All under the banner of professionalism.
“It will have to. How is it fair that you have some teams that can’t compete? Eventually you can join up a couple of teams and then you have a more competitive environment.
“At the moment you have a few teams that are pissing into the wind every time they go out on the pitch. In my position as a player I don’t like to be saying that about other teams but that’s the reality in the sport at the moment.
“Eventually they will not be able to get the funding or sponsorship that Dublin can get. Mayo, at the moment, we’re not too bad but some teams are struggling. Unless you can compete it is not fair. . .You have to be realistic about the future of the game as well.”
As to last Sunday at Croke Park when Derry, like Dublin before them, were down to 14 men and still Mayo couldn't pull down the shutters, lock up and head off to the league final?
“I’ve thought about it, obviously,” said O’Shea, the star attraction at yesterday’s Electric Ireland minor championship launch.
“It was probably the flattest performance we’ve had for a long time. Very lethargic. I think you don’t have to be one of the players to notice that.
“Even when we were on top, we weren’t very convincing on the ball, which is slightly worrying. I think James [Horan] said after the game, ‘The longer the game would have gone on, the more Derry would have won’ and I think he was right. It’s hard to pinpoint what it was. Something we’ll have to look at.
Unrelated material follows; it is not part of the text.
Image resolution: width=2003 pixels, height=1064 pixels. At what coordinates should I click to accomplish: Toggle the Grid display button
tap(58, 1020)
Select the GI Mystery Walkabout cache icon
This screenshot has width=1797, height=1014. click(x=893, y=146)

But yeah, just very, very flat.”
Three points up with the extra man, following Fergal Doherty’s dismissal for nailing O’Shea, in the life cycle of this Mayo group they should be able to close the deal playing poorly. His words.
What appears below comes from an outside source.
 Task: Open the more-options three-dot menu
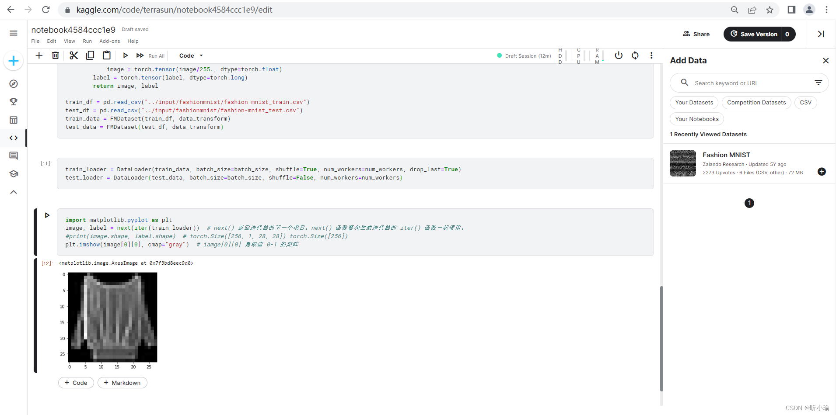click(x=651, y=55)

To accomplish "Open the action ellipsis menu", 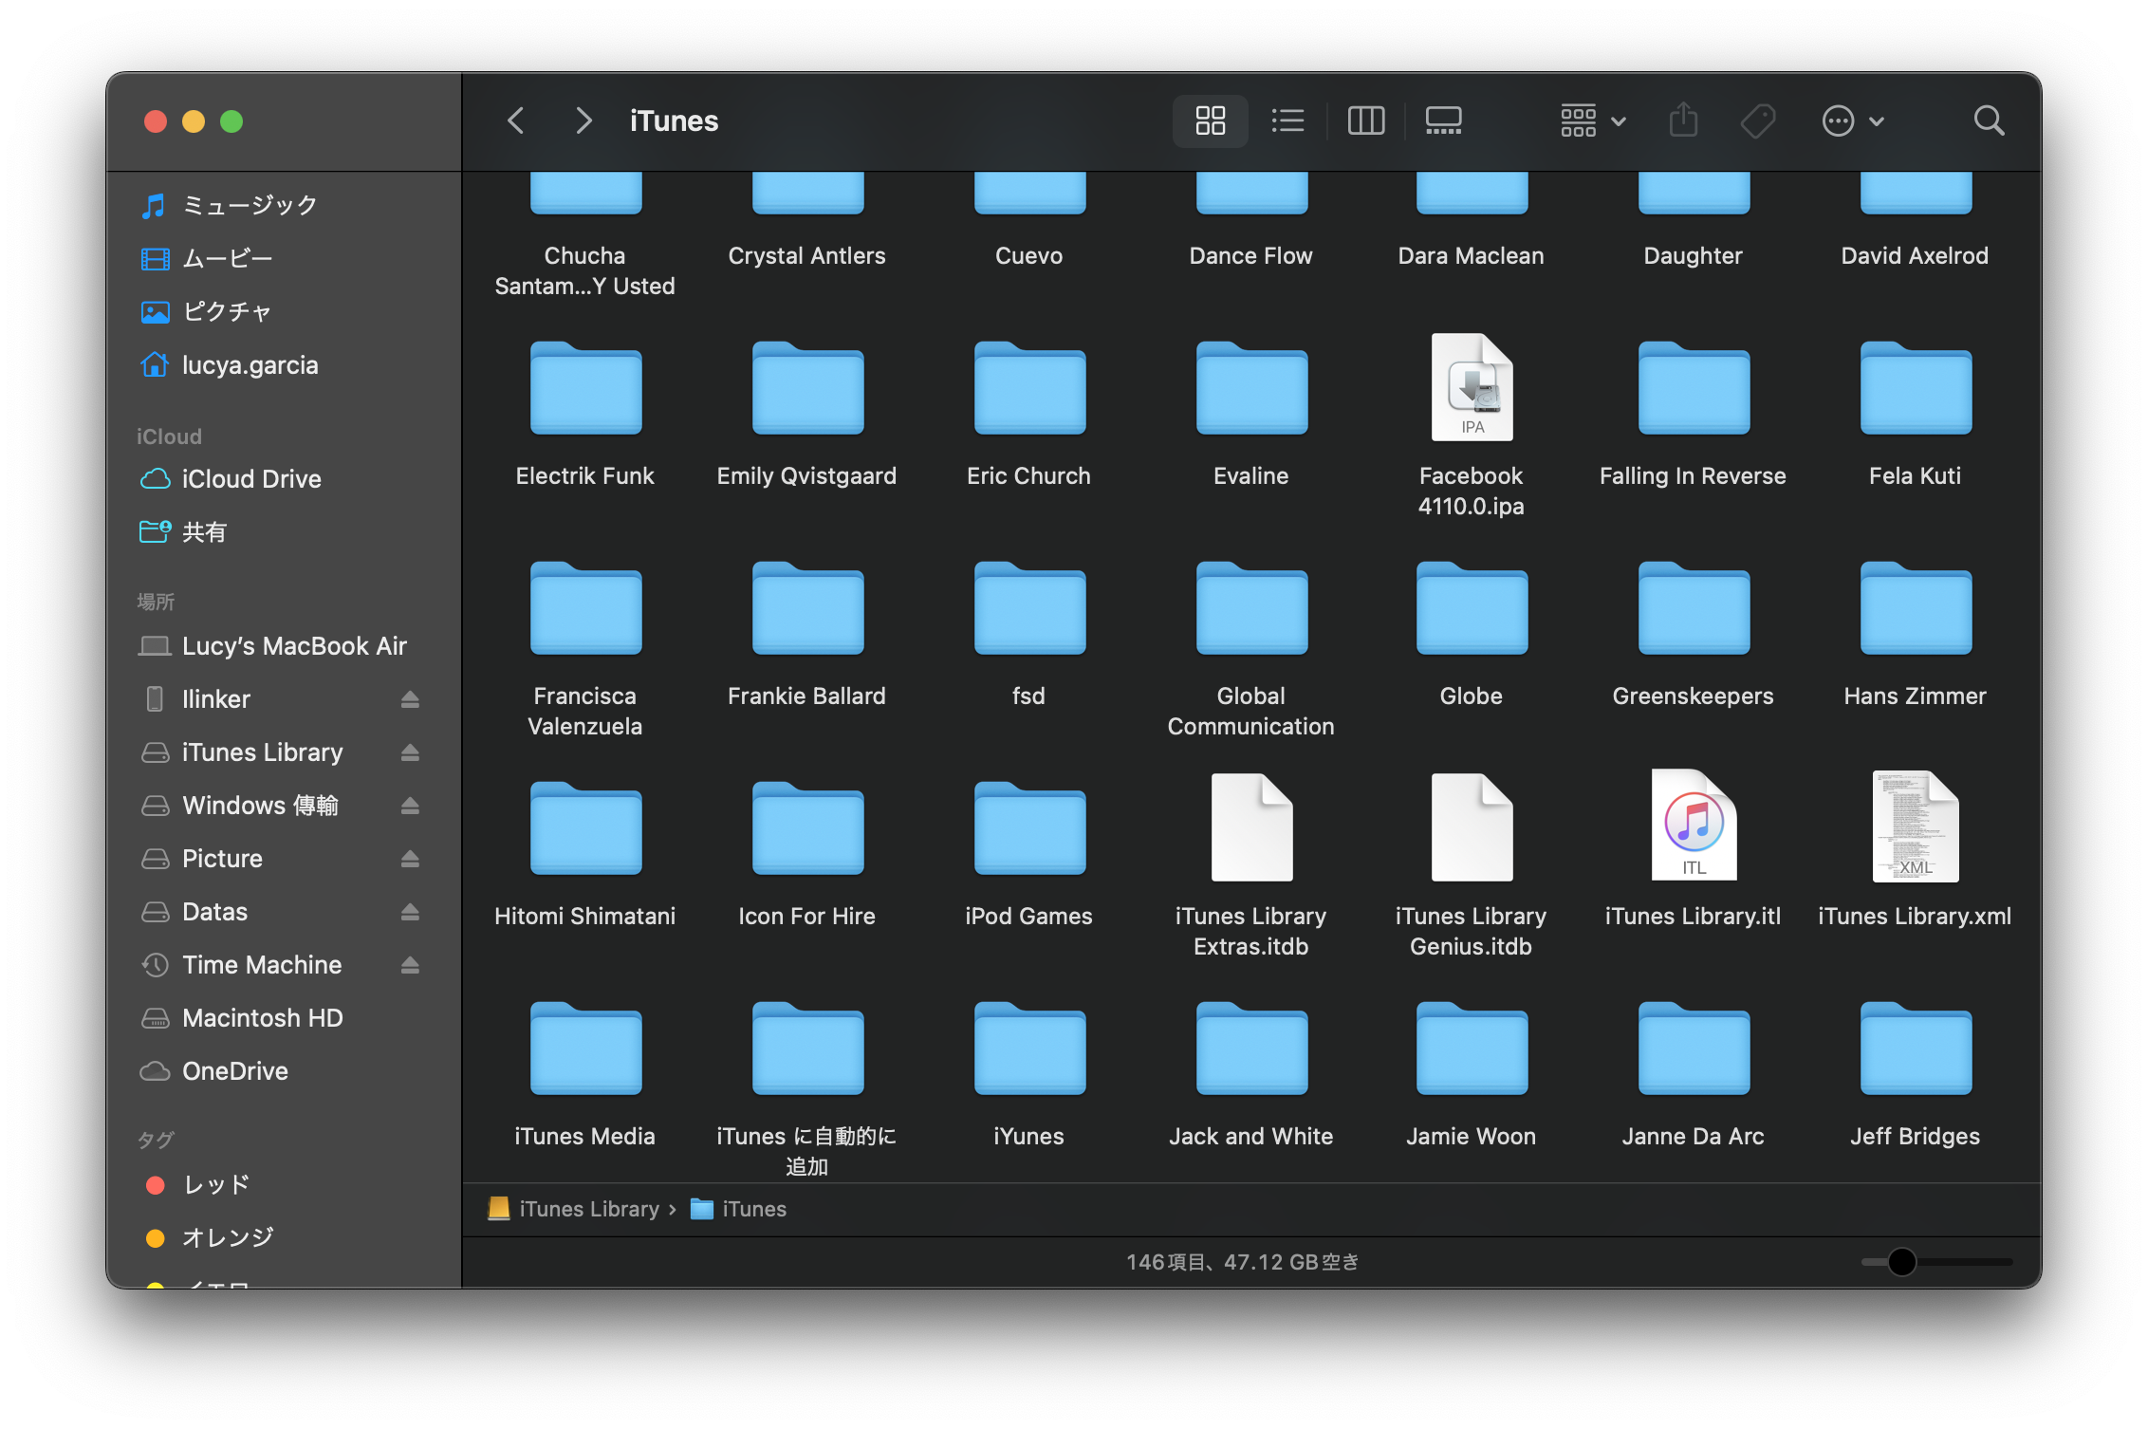I will coord(1852,121).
Championship begins in just over a fortnight at Gaelic park, The Bronx (where Donegal's Ross Wherity and Laois exile Brendan Quigley wait to tangle with him and Jason Gibbons).
“At the moment, when we play against 14 men, we’re not doing our jobs. I don’t know why that is. We played Dublin in the league and you wouldn’t have known there was an extra man on our side of the pitch. It’s something we have to work on.”
The black card worries him too. Especially him. He is also the latest footballer to wonder aloud why scoring statistics are being spouted from the GAA's central hub. "I feel I have to be very careful because I would be targeted for black cards. Especially around the middle of the pitch. Obviously I'm a bigger guy. And there are a lot of smaller guys around me. I think everybody is struggling.
"Just because there are higher scores, it doesn't mean the game has improved. That's a silly statement for people to make. The scores have gone up because people aren't tackling but tackling is a part of our game as well. We have some All-Star defenders there so I know we will get it right."
He is learning, maturing. Doherty couldn’t help himself on Sunday. Faced with the exposed mid-section of O’Shea, the veteran buried his younger rival. And walked.
“ I was thinking about it afterwards and if you look back to the Donegal game last year, I made a similar challenge on Frankie McGlynn. And I was thinking there is no way I would ever do anything like that ever again. It’s not worth the risk. You’re more than likely going to go off. It was a big hit by Fergal but I’d rather play the rest of the game than make the hit.”